Exercise objective
Report back each line of the data that contains the word "account".

[Records excerpted from a collection]
-*-
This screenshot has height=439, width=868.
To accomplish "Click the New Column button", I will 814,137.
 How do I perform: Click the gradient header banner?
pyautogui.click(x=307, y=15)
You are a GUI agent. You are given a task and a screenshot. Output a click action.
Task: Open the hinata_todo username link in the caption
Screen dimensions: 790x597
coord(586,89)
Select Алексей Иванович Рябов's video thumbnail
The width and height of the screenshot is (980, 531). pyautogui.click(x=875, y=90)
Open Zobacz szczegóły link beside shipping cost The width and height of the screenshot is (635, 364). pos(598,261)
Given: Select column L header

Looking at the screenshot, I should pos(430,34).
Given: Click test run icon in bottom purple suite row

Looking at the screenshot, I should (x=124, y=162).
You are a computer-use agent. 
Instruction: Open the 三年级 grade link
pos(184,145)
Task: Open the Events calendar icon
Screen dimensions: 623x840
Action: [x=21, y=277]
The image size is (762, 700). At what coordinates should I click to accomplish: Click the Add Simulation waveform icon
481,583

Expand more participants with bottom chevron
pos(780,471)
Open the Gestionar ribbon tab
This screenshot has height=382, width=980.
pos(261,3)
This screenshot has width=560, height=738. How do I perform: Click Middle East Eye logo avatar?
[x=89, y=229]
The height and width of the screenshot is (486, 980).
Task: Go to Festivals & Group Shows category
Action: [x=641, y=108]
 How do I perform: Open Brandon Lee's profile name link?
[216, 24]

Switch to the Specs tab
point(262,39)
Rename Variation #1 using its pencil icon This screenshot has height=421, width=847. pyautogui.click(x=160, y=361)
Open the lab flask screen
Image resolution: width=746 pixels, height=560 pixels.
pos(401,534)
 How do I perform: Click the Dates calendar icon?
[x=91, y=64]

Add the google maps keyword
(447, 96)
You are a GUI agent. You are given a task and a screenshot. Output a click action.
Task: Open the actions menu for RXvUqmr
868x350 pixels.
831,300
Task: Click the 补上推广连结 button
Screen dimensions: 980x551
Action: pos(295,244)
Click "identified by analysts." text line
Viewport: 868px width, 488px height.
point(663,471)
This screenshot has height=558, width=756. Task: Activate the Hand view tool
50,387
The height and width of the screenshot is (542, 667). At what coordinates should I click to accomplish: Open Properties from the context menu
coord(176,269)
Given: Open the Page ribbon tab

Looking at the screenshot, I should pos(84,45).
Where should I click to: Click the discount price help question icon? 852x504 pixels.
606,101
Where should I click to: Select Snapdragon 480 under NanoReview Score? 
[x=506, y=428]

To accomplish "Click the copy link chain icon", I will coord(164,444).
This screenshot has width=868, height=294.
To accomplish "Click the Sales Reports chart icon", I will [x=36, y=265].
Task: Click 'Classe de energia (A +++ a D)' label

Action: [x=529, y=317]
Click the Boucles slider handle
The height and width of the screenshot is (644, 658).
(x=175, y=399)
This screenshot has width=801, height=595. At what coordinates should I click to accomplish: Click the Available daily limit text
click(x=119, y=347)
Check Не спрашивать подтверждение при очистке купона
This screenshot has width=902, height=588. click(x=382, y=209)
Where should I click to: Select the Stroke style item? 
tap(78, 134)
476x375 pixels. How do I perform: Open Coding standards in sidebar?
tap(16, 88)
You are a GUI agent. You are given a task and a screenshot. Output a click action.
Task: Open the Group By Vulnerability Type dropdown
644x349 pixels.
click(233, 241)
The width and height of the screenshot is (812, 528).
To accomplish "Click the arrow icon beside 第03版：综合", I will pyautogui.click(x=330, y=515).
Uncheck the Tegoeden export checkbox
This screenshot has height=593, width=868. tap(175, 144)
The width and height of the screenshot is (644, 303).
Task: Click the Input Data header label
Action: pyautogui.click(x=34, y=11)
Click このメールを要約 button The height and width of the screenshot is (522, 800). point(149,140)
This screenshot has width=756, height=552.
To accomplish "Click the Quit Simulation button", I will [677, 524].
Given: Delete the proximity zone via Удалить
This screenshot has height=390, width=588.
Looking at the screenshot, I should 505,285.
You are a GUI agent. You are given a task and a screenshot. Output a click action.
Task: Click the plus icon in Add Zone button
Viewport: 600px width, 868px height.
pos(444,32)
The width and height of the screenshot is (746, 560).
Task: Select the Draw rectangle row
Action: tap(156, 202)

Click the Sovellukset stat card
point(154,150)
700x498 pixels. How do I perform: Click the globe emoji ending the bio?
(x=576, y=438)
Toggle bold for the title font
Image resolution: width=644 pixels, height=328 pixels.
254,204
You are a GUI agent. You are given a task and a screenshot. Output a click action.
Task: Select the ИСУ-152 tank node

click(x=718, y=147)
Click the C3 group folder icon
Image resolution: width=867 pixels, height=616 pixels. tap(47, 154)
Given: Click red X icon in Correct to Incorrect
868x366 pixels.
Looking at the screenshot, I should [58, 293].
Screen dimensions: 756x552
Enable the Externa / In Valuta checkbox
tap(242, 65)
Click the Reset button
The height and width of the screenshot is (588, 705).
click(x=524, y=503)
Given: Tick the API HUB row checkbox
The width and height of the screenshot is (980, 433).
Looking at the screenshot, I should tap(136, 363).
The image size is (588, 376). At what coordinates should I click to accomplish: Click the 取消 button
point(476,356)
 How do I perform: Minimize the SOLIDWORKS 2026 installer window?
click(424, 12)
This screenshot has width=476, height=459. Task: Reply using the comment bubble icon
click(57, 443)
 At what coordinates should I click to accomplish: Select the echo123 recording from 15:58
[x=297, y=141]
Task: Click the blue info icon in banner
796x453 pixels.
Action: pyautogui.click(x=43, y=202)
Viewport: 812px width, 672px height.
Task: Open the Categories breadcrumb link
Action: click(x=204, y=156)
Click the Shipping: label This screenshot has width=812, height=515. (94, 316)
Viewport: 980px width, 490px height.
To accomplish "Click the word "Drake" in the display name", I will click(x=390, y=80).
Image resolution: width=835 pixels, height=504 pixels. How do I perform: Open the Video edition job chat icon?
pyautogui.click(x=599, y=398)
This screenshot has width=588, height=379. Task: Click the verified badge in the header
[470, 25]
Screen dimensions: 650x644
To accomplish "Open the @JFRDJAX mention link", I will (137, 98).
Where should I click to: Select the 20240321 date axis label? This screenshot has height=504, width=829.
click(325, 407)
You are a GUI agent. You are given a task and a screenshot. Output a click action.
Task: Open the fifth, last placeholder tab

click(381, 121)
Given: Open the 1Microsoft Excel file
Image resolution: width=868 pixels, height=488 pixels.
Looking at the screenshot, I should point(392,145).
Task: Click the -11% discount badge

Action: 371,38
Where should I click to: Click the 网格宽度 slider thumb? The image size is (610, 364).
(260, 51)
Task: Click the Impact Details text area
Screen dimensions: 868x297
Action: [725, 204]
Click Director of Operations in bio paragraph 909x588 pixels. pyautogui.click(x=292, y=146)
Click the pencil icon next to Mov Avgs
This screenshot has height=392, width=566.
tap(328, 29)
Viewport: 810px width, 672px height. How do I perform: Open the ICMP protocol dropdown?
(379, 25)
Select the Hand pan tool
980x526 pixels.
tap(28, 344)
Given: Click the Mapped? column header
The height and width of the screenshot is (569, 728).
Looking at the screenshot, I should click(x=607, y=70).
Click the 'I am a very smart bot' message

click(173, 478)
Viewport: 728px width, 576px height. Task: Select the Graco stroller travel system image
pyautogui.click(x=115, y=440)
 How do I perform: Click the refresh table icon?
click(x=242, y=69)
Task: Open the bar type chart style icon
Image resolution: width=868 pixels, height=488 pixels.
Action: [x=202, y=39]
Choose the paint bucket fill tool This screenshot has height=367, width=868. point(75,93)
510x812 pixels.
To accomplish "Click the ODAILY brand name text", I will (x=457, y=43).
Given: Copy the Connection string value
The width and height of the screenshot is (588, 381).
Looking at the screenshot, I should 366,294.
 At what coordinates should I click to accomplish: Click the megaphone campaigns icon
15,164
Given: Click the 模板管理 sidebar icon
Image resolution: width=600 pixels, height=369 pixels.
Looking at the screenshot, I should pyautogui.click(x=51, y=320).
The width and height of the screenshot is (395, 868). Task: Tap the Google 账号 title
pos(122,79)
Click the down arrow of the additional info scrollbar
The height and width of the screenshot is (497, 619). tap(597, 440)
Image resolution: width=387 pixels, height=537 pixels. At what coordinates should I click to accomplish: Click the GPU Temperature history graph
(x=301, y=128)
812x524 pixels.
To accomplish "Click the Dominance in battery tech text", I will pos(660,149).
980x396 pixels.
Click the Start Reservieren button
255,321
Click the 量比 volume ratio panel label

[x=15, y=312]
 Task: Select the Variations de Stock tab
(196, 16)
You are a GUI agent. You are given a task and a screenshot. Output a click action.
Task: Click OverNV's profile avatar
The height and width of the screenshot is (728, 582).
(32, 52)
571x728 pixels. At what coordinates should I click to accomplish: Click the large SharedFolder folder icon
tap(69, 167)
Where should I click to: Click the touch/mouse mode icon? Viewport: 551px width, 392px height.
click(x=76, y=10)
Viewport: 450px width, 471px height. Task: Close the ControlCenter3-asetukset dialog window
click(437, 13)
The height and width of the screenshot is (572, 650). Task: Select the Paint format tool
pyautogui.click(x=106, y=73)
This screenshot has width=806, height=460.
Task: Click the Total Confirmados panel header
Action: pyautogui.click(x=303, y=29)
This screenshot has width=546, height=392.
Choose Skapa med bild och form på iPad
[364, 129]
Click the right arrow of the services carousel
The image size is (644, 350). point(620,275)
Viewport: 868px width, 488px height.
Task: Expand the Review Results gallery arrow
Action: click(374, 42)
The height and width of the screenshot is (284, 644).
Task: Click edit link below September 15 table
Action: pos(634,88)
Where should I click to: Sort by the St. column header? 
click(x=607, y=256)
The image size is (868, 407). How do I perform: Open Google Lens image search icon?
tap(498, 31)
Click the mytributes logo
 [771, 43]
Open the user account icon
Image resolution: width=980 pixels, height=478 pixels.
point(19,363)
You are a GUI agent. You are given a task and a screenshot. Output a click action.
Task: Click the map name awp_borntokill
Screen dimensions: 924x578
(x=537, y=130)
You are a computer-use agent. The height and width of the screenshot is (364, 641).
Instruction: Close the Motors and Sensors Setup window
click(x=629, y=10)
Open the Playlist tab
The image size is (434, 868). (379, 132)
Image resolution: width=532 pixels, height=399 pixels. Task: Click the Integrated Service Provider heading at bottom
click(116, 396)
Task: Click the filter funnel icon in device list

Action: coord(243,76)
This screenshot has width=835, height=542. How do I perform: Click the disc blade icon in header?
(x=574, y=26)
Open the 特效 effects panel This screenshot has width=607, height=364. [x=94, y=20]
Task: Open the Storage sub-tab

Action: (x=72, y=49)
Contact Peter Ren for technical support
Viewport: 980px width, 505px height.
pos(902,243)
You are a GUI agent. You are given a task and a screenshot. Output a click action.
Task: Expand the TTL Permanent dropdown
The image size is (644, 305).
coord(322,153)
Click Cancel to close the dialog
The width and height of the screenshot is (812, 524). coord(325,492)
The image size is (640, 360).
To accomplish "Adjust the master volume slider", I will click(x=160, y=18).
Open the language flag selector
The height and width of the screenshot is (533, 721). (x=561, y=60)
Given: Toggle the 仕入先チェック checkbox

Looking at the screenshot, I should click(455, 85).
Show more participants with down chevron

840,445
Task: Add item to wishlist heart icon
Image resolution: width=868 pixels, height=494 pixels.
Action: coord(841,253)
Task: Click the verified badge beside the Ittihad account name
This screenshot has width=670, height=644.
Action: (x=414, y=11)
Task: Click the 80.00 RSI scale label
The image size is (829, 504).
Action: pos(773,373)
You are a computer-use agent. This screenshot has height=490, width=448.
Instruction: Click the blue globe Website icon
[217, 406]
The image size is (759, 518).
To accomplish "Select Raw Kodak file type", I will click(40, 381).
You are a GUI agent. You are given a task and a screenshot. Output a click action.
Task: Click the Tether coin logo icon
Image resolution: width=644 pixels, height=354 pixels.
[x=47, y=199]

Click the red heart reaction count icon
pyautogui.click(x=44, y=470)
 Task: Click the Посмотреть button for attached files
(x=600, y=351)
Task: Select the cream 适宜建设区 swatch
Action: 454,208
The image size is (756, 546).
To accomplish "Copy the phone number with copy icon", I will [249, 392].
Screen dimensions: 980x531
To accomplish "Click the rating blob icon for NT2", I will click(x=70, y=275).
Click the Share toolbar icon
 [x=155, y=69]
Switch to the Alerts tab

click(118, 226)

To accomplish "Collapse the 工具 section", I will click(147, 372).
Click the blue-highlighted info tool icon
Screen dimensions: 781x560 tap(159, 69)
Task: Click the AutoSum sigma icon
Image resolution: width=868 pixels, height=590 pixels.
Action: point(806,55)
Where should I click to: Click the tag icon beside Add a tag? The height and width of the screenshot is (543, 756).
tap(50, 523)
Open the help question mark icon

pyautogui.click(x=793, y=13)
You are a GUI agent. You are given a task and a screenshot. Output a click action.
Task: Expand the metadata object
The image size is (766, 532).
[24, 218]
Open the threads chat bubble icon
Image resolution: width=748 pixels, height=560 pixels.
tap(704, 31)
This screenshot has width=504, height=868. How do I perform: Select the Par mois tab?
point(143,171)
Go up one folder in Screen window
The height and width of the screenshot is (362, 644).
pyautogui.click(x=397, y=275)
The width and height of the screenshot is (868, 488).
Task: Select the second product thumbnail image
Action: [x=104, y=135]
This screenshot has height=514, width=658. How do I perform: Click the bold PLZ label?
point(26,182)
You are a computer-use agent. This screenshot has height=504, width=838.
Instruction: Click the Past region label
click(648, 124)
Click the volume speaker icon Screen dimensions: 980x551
-*-
Result of this task
Open the user account icon
Task: Click the verified badge beside the Ittihad account name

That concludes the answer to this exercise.